(Target position records)
==========
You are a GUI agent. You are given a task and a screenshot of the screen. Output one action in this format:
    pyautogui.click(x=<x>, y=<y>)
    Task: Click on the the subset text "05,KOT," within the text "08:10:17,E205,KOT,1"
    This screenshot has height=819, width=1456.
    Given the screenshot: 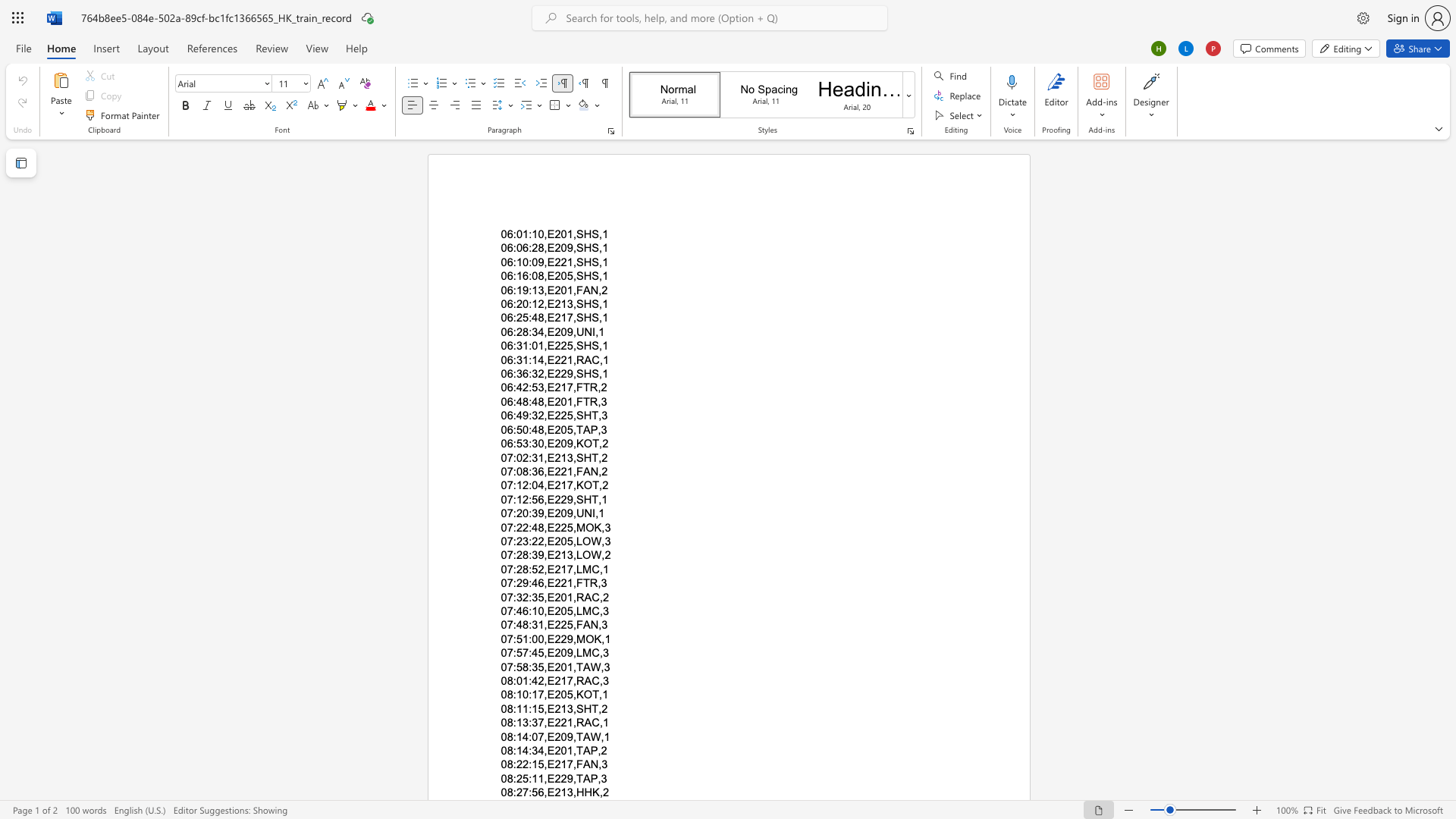 What is the action you would take?
    pyautogui.click(x=560, y=695)
    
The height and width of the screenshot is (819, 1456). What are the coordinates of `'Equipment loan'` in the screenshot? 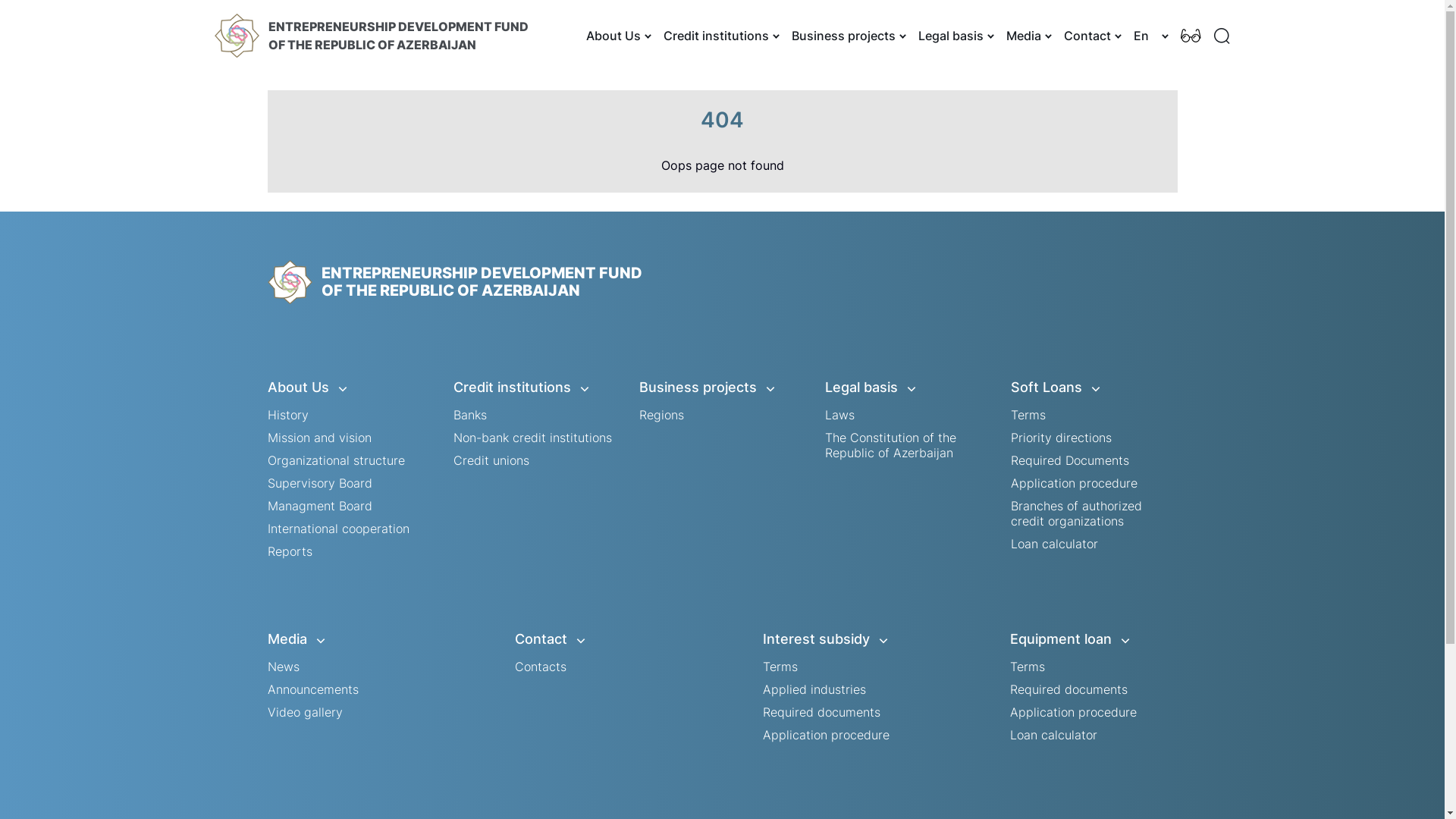 It's located at (1093, 639).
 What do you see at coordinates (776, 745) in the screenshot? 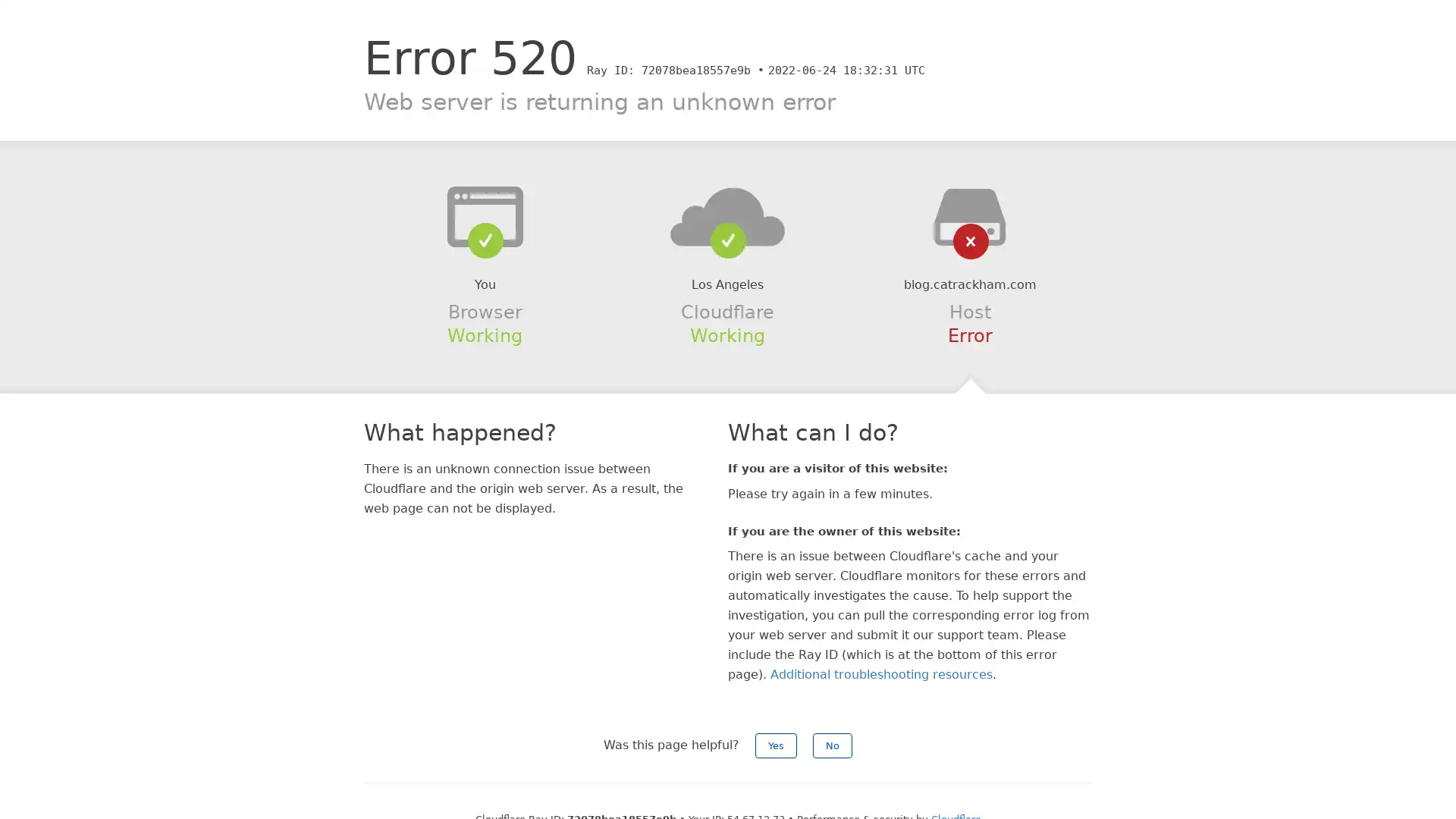
I see `Yes` at bounding box center [776, 745].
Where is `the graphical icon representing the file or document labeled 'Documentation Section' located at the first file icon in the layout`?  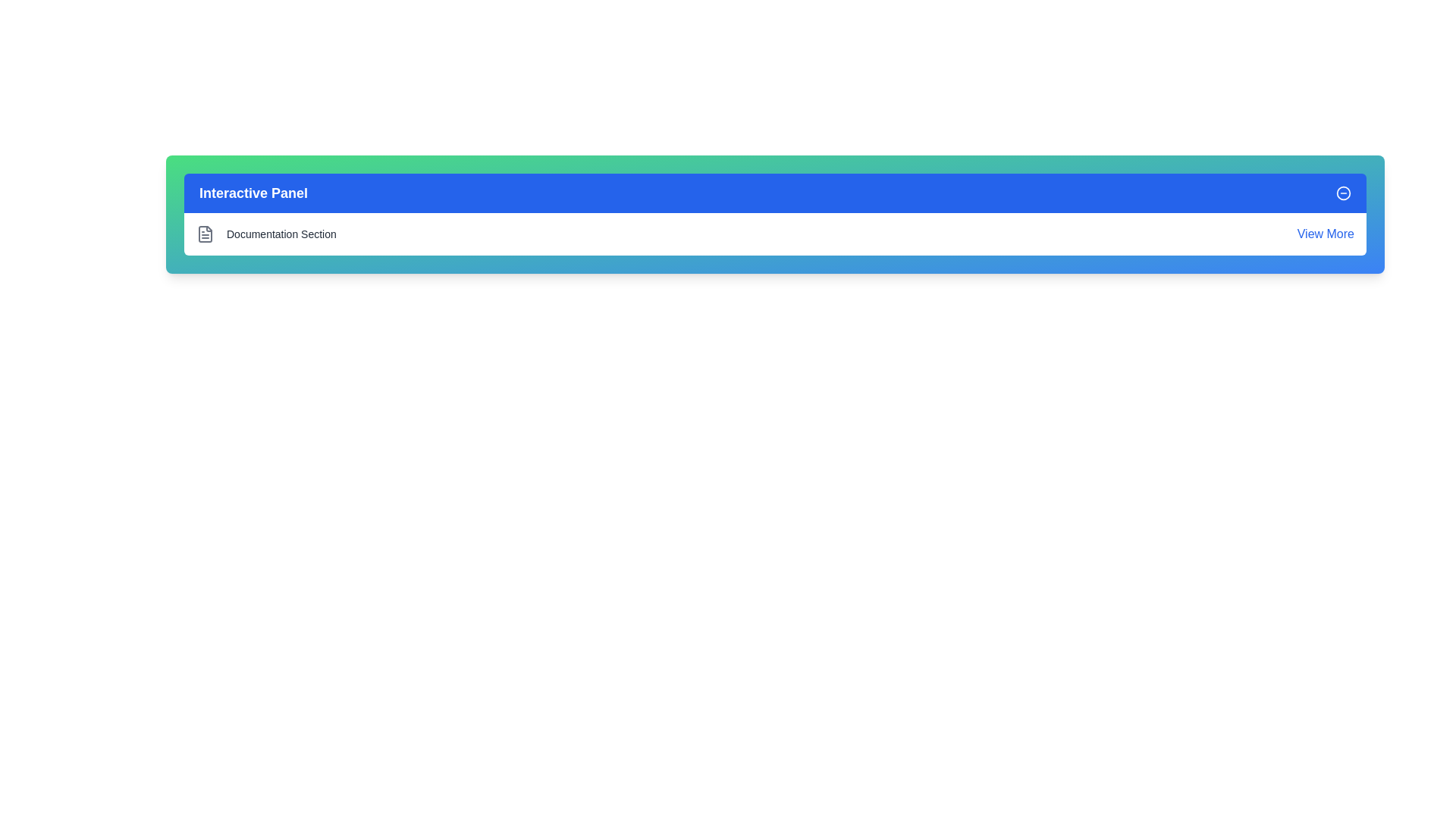 the graphical icon representing the file or document labeled 'Documentation Section' located at the first file icon in the layout is located at coordinates (204, 234).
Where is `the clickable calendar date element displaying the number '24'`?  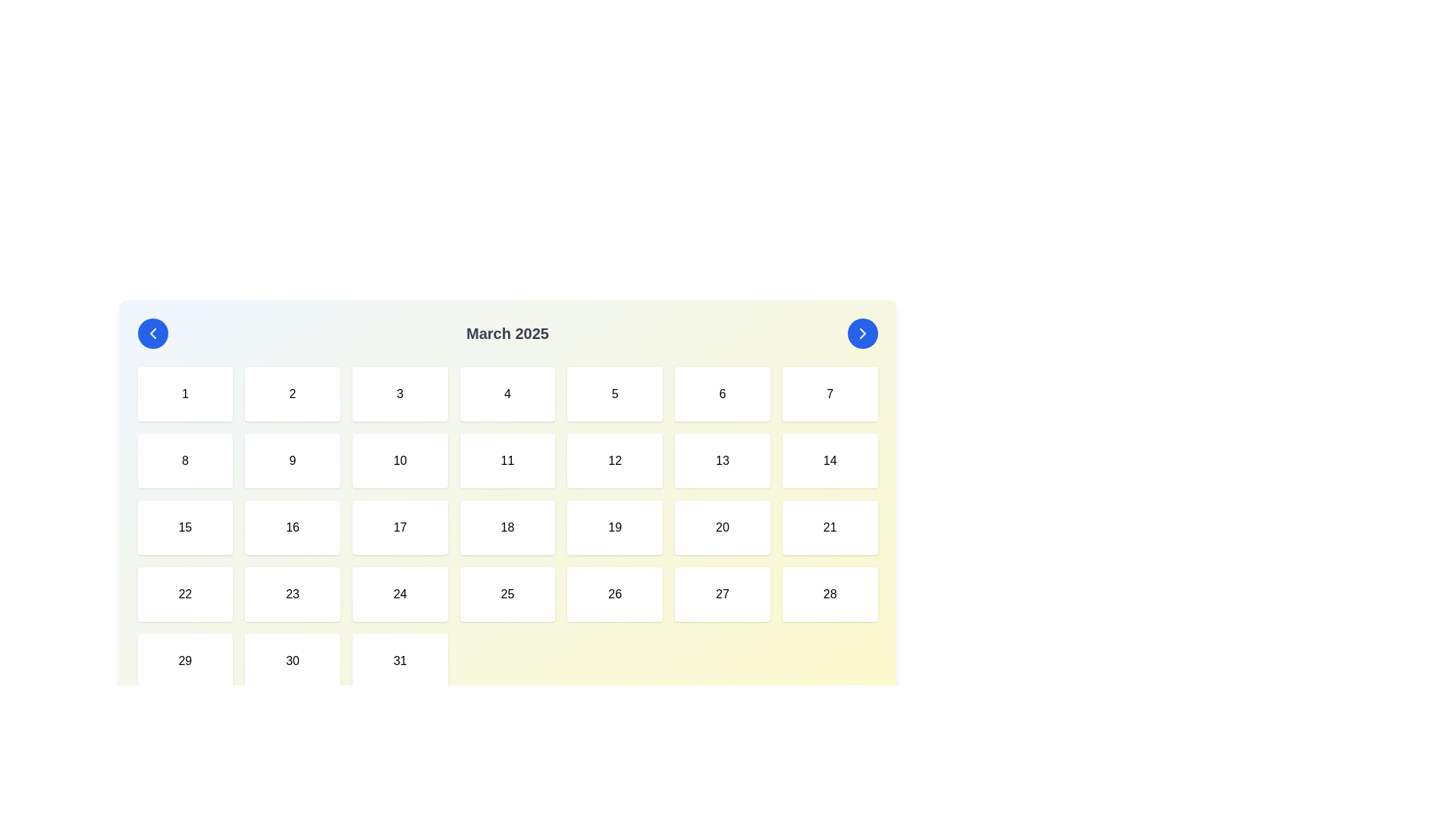
the clickable calendar date element displaying the number '24' is located at coordinates (400, 593).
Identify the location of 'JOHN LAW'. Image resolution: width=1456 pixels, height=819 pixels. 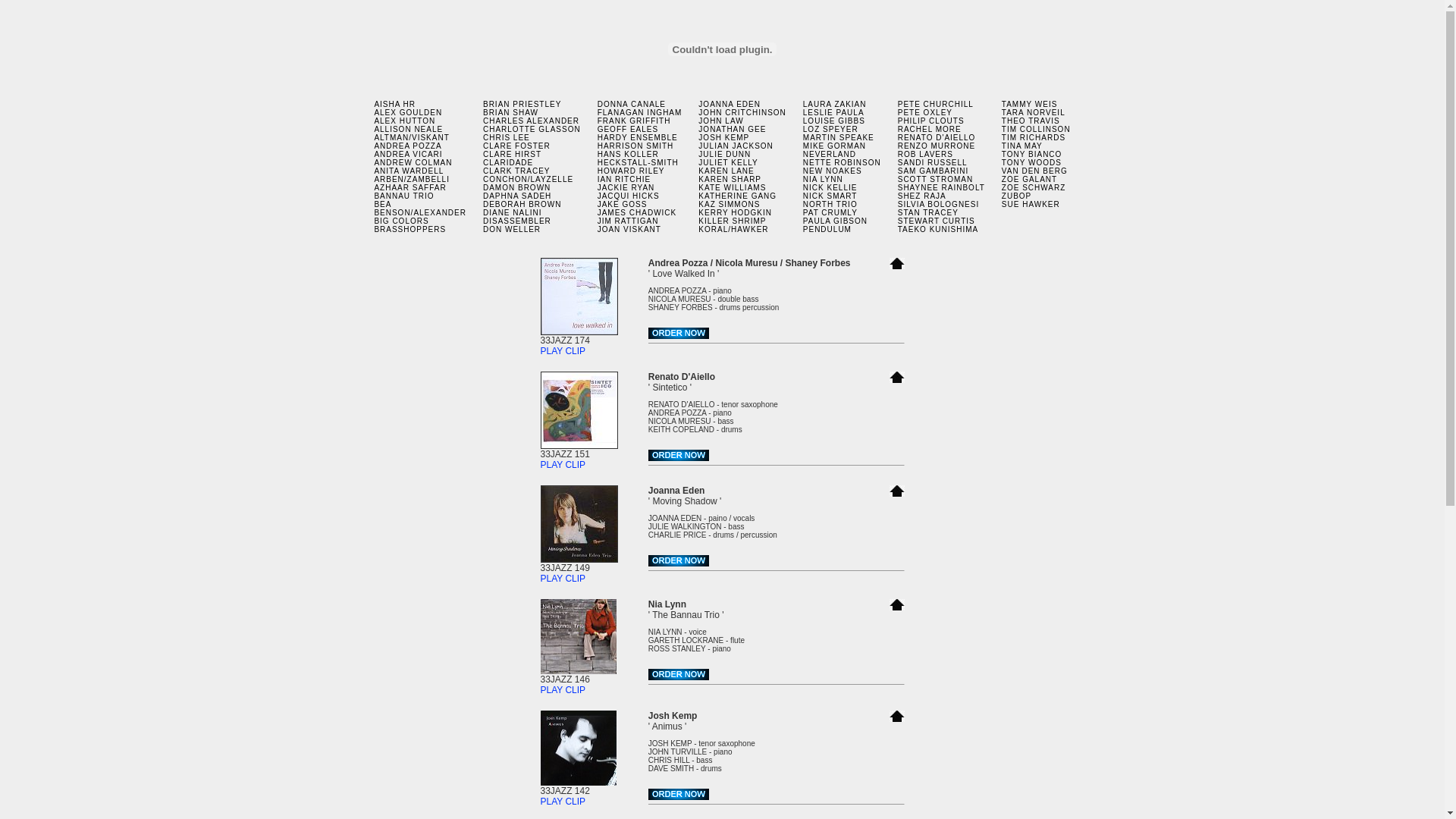
(720, 120).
==========
◆ What is required:
Copy the data word for word, starting with the line that contains "What do you" and continuing through the line that contains "center [776, 745].". Omit the pictures from your answer.

◆ Task solution:
 What do you see at coordinates (776, 745) in the screenshot? 
I see `Yes` at bounding box center [776, 745].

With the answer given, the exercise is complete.